• Instructions for the task: State how many lines in the following entries hold the word "icon". The reply is that number only.

• Provided records:
►

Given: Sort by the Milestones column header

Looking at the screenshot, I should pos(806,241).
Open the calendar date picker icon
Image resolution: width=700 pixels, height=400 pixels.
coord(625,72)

◄
►

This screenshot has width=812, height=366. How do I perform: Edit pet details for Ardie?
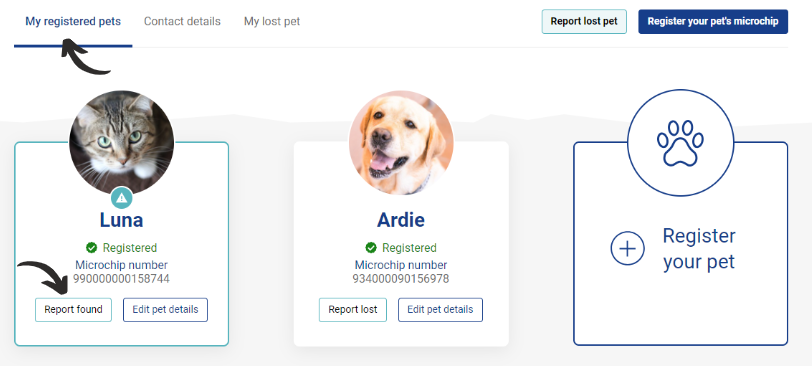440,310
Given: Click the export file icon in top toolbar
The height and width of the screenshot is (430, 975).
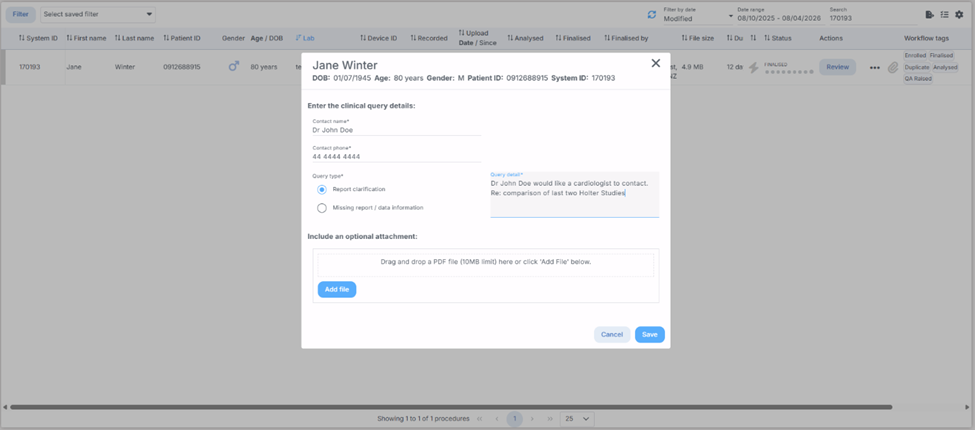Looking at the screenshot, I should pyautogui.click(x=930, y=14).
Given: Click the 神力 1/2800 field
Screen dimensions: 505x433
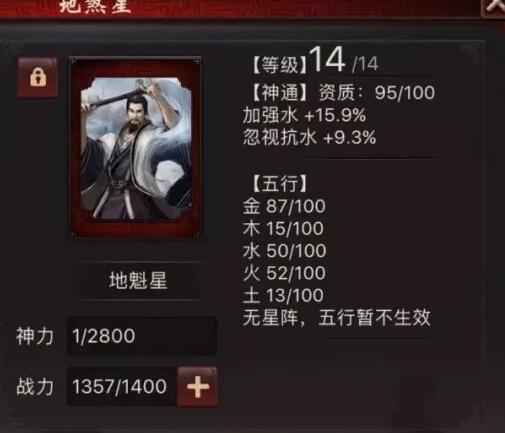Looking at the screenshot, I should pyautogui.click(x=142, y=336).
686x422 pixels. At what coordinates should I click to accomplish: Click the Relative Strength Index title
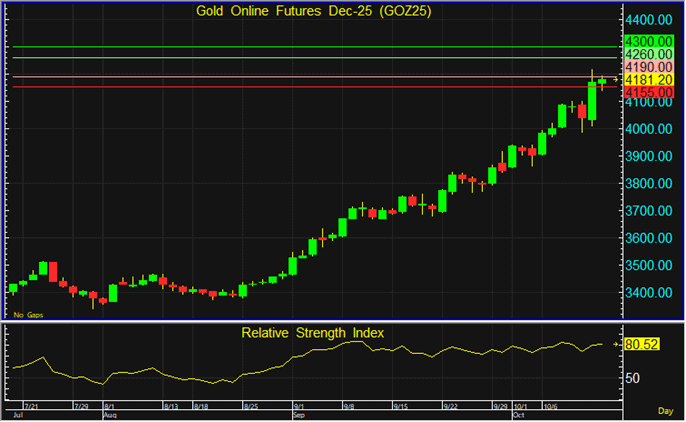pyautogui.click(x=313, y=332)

◄
►

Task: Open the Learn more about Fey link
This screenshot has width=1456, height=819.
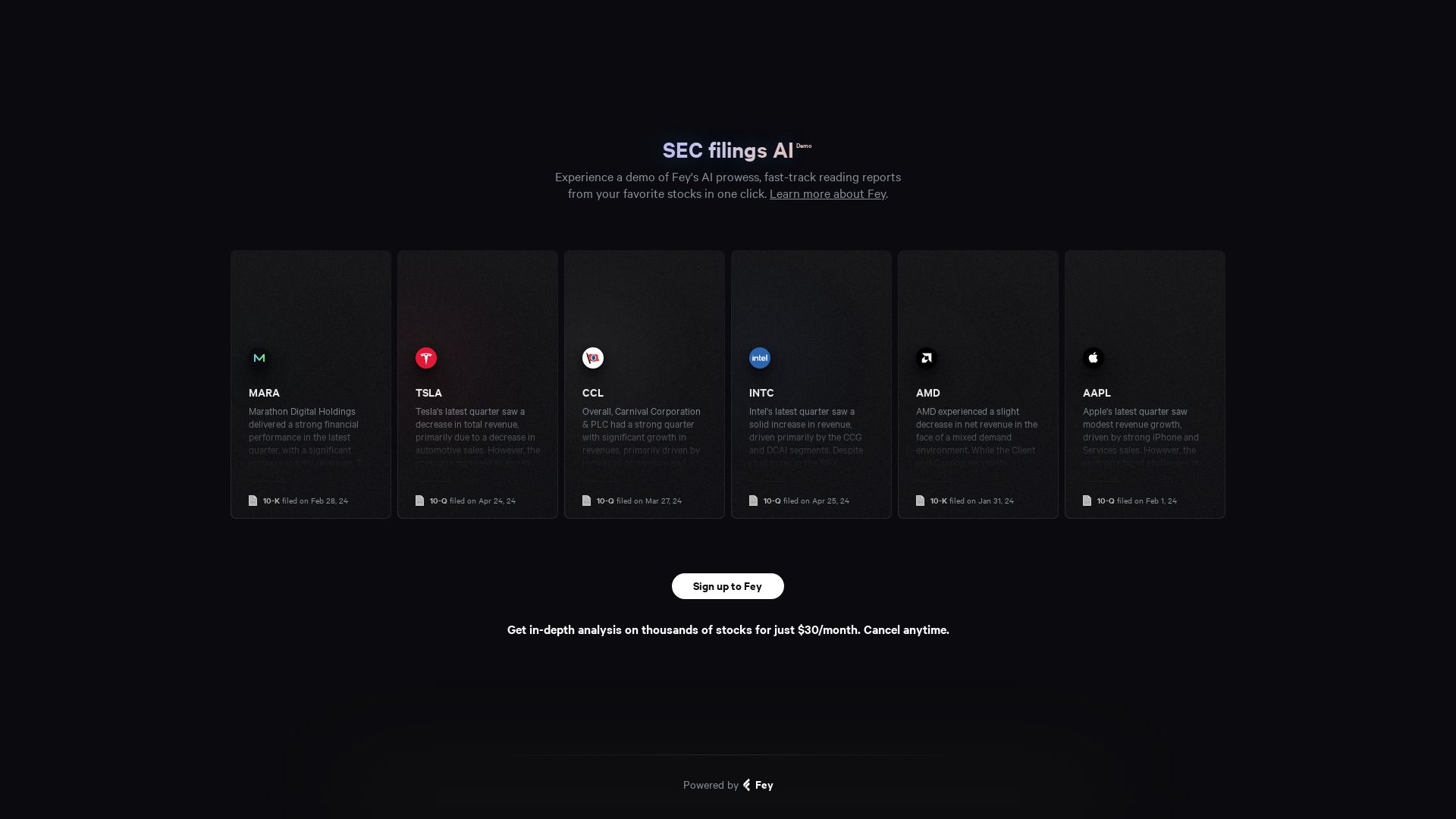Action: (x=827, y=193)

◄

• Response: 2